◆ TASK TO CARRY OUT:
Up to and including the line bearing "Task: Select Day granularity", output every line of the entries exactly as written, starting from the first; pictures stay out.
------------------------------------------------------------
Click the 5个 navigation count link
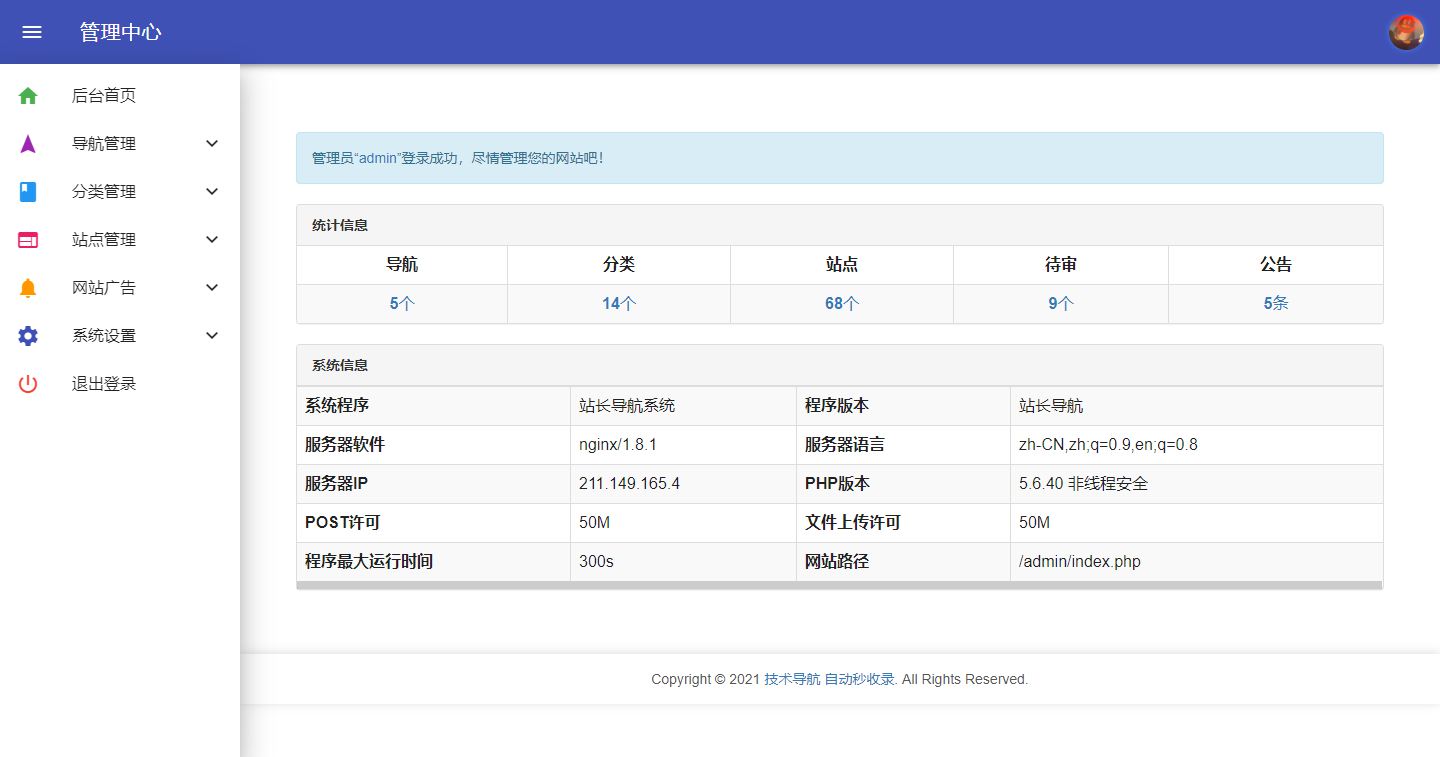The height and width of the screenshot is (757, 1440). coord(401,302)
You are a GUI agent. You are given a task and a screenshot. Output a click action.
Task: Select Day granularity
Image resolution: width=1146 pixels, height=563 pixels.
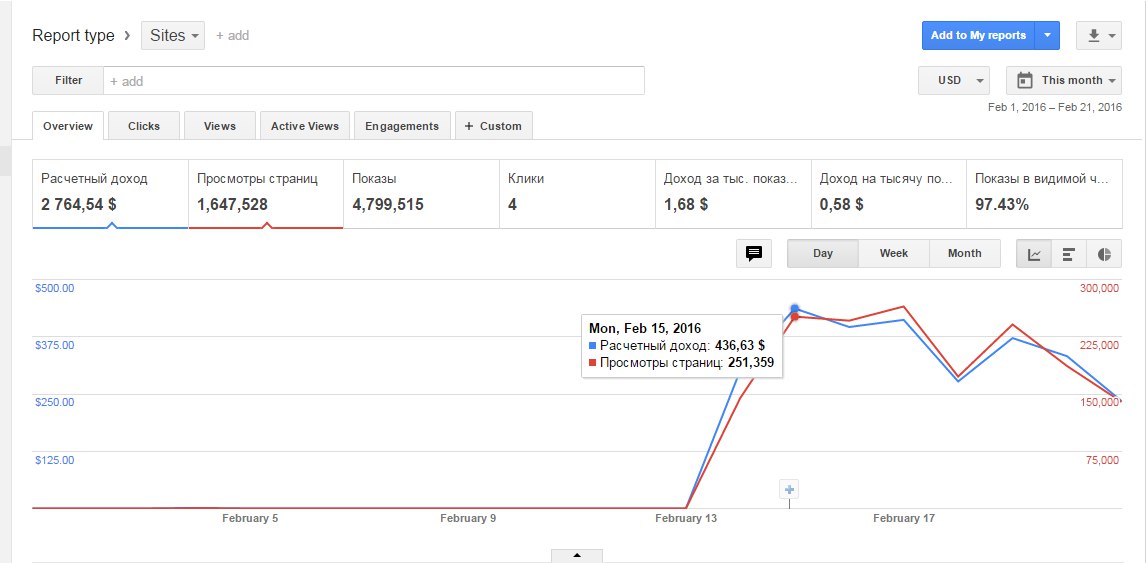822,254
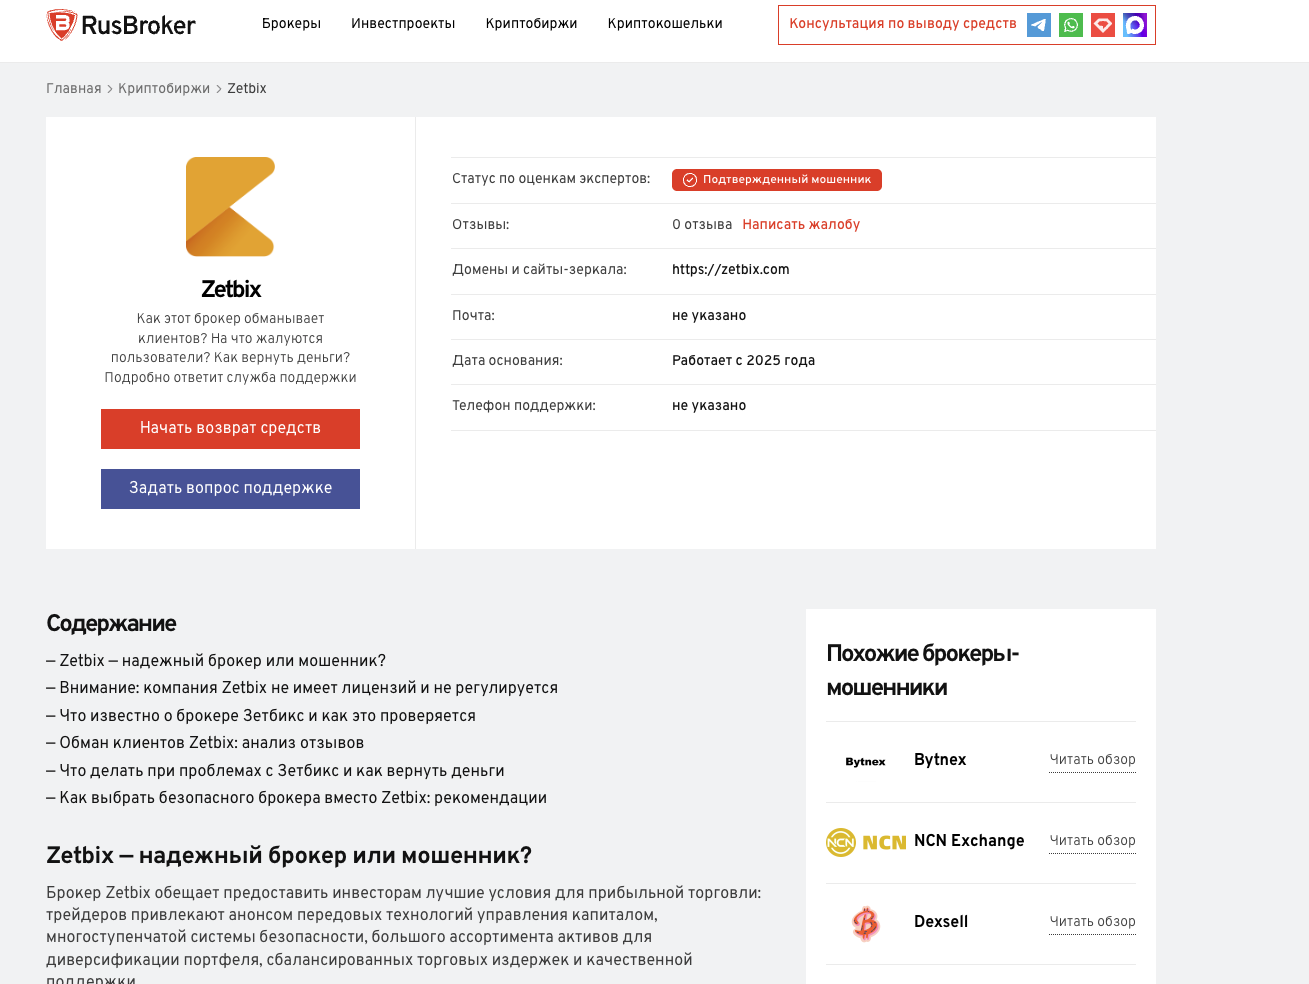Click Читать обзор for NCN Exchange
The image size is (1309, 984).
pos(1092,840)
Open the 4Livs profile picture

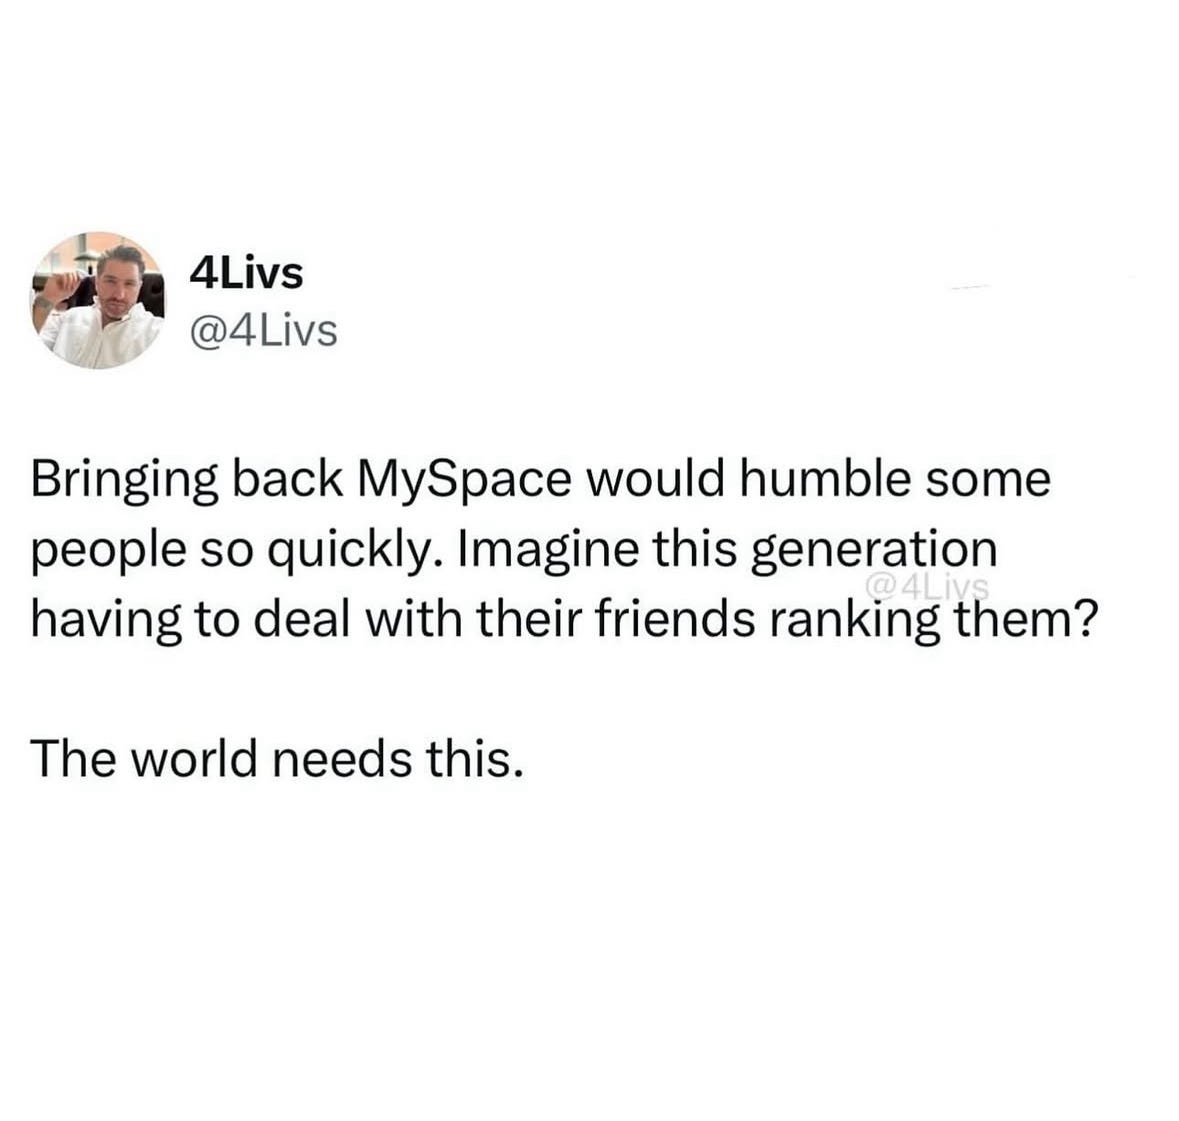pyautogui.click(x=99, y=301)
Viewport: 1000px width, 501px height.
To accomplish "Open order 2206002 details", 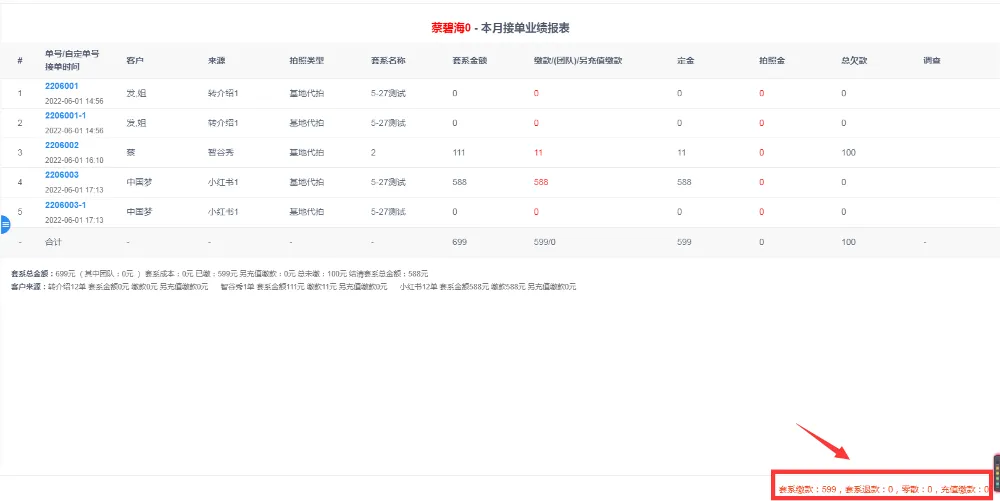I will [x=61, y=145].
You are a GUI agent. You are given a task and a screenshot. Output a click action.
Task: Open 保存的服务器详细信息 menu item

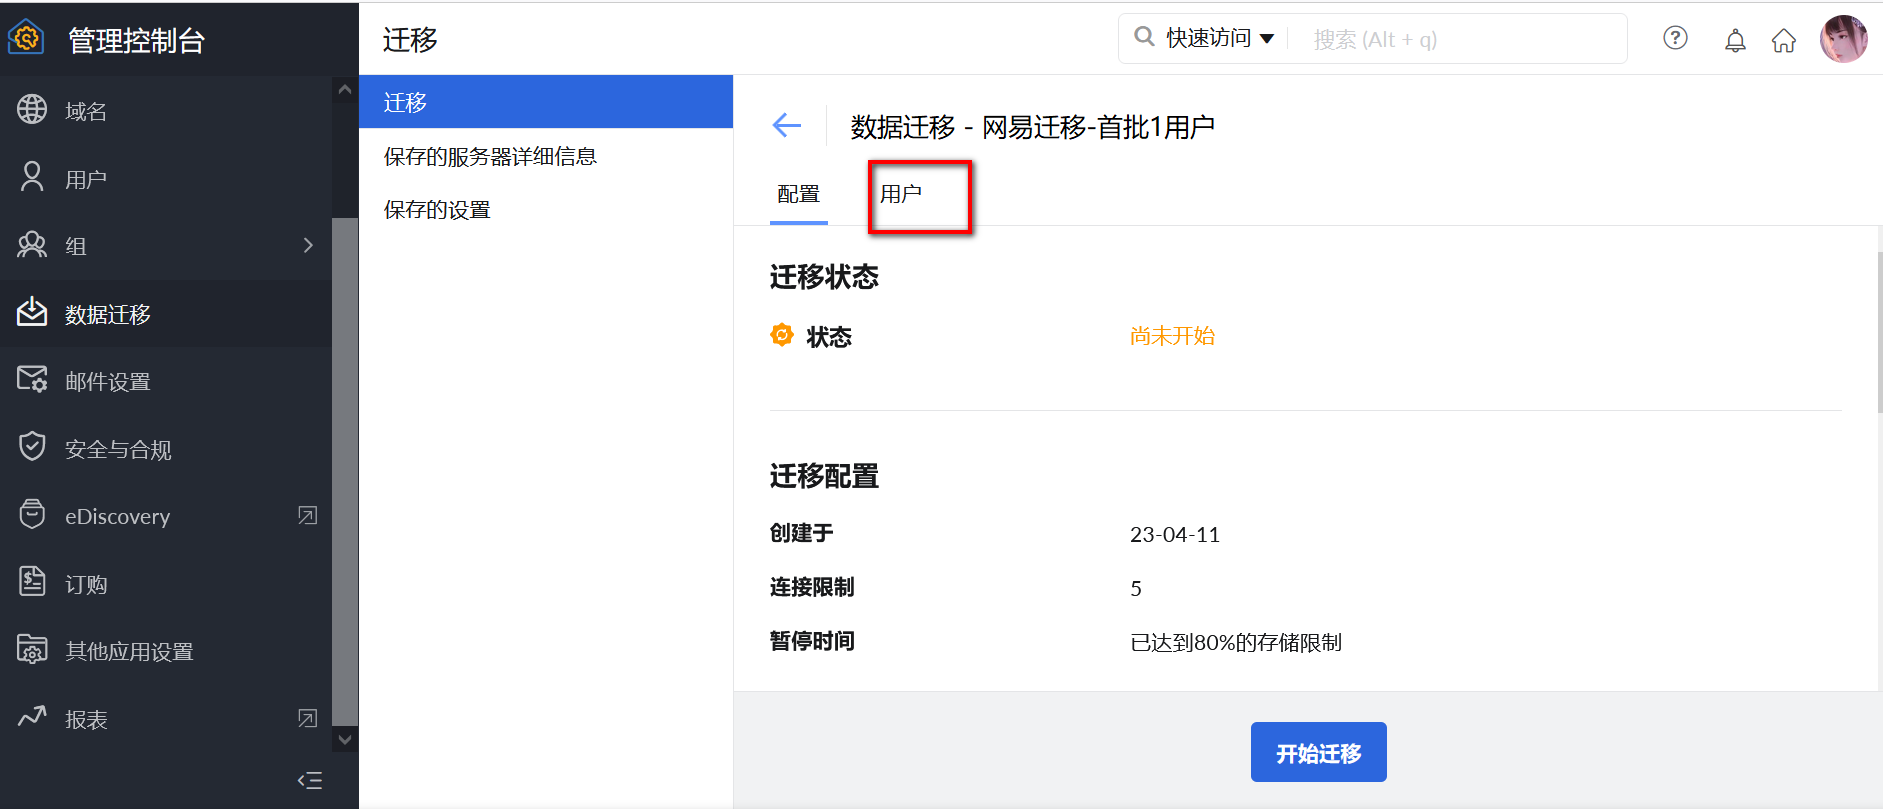490,156
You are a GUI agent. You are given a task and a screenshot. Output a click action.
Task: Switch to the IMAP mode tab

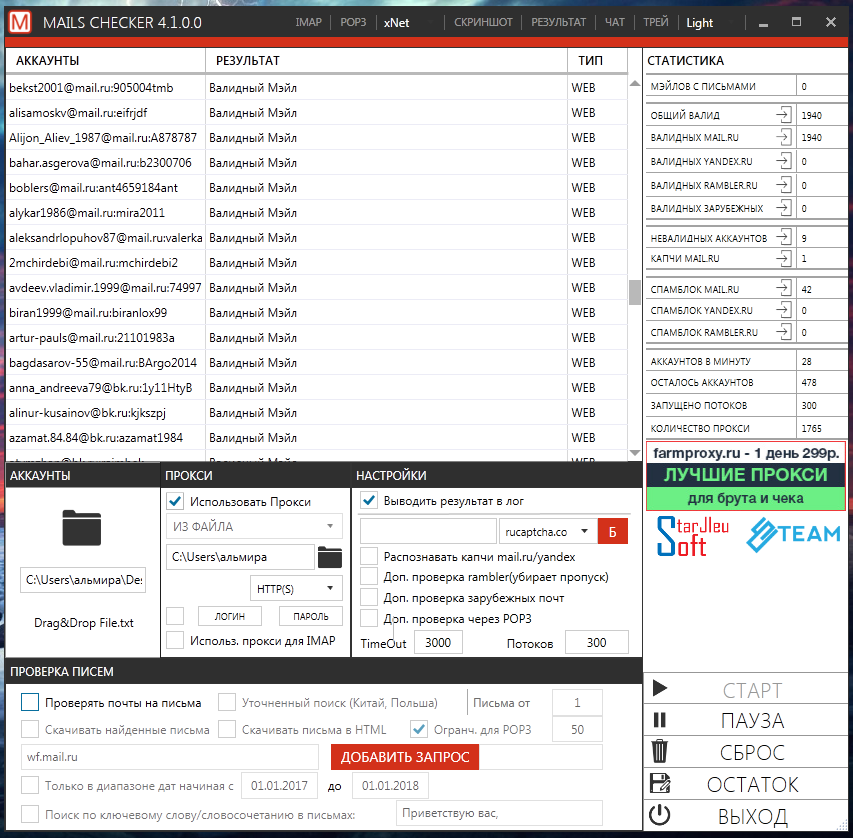(309, 22)
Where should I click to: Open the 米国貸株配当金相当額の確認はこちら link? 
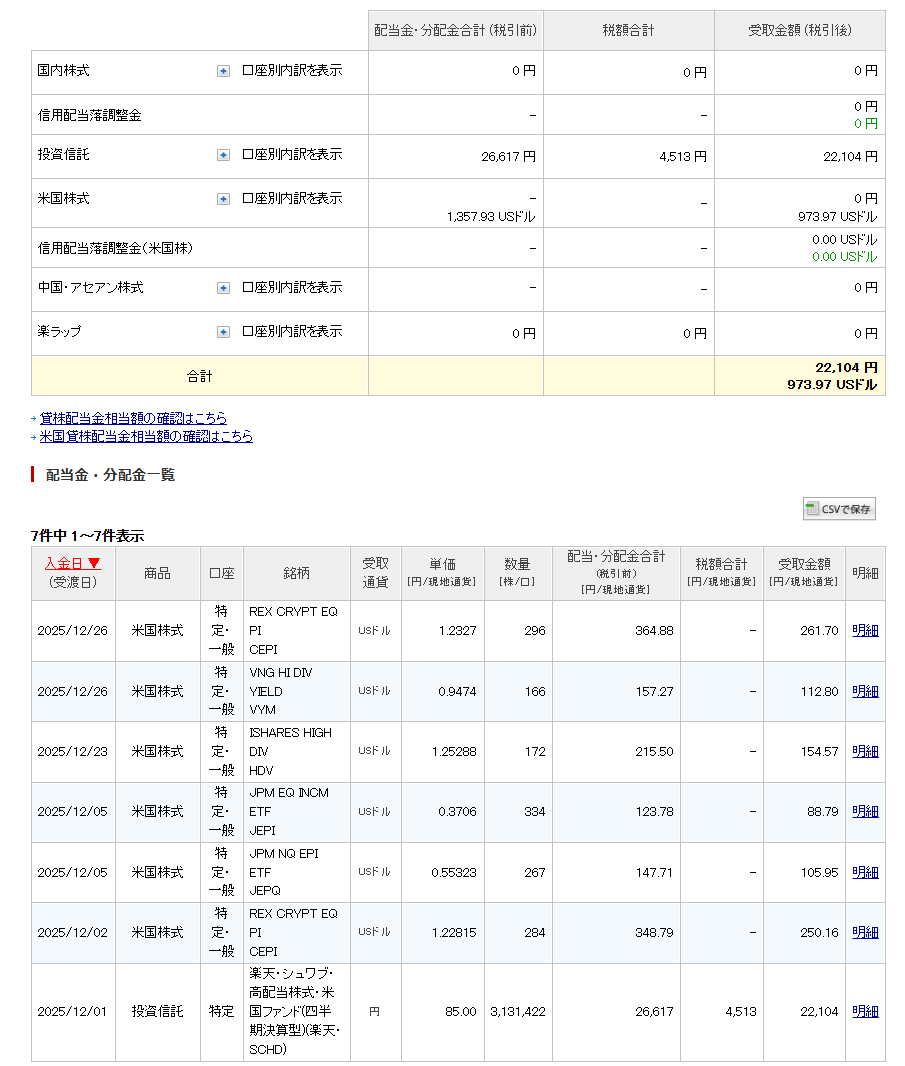click(146, 436)
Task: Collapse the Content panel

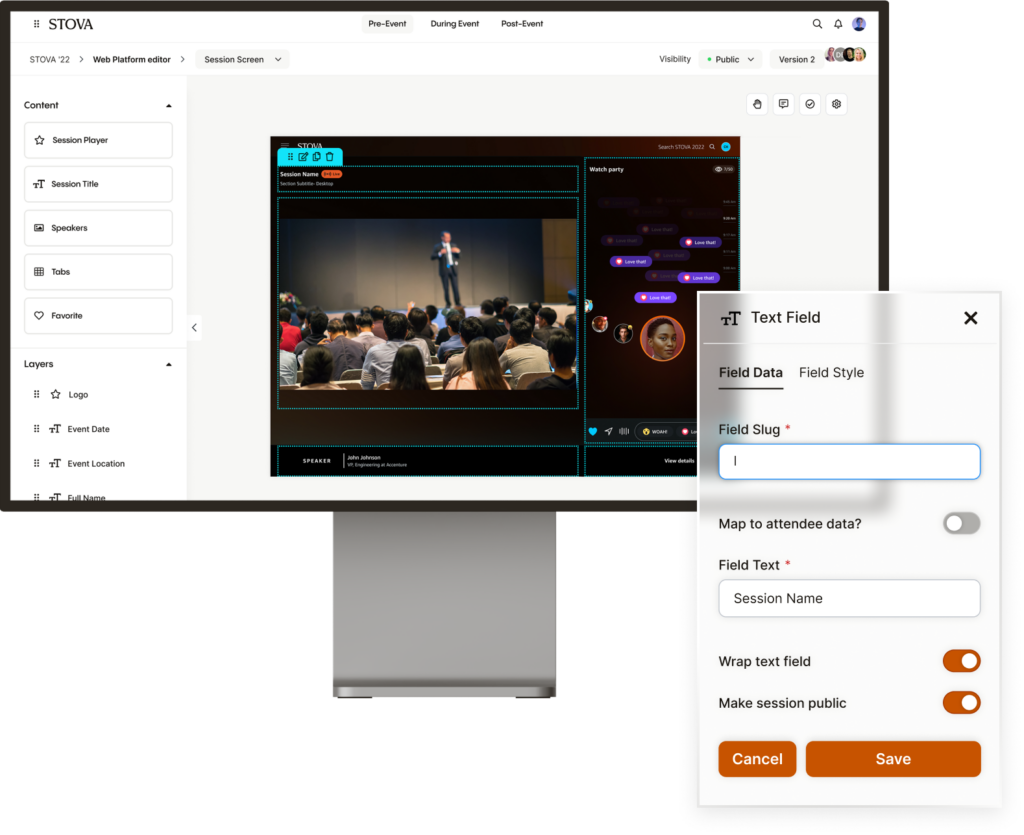Action: (169, 104)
------------------------------------------------------------
◆ SOLUTION BELOW:
Click the 5个 navigation count link
The height and width of the screenshot is (757, 1440). coord(401,302)
You are a GUI agent. You are given a task and a screenshot. Output a click action.
Task: Select Day granularity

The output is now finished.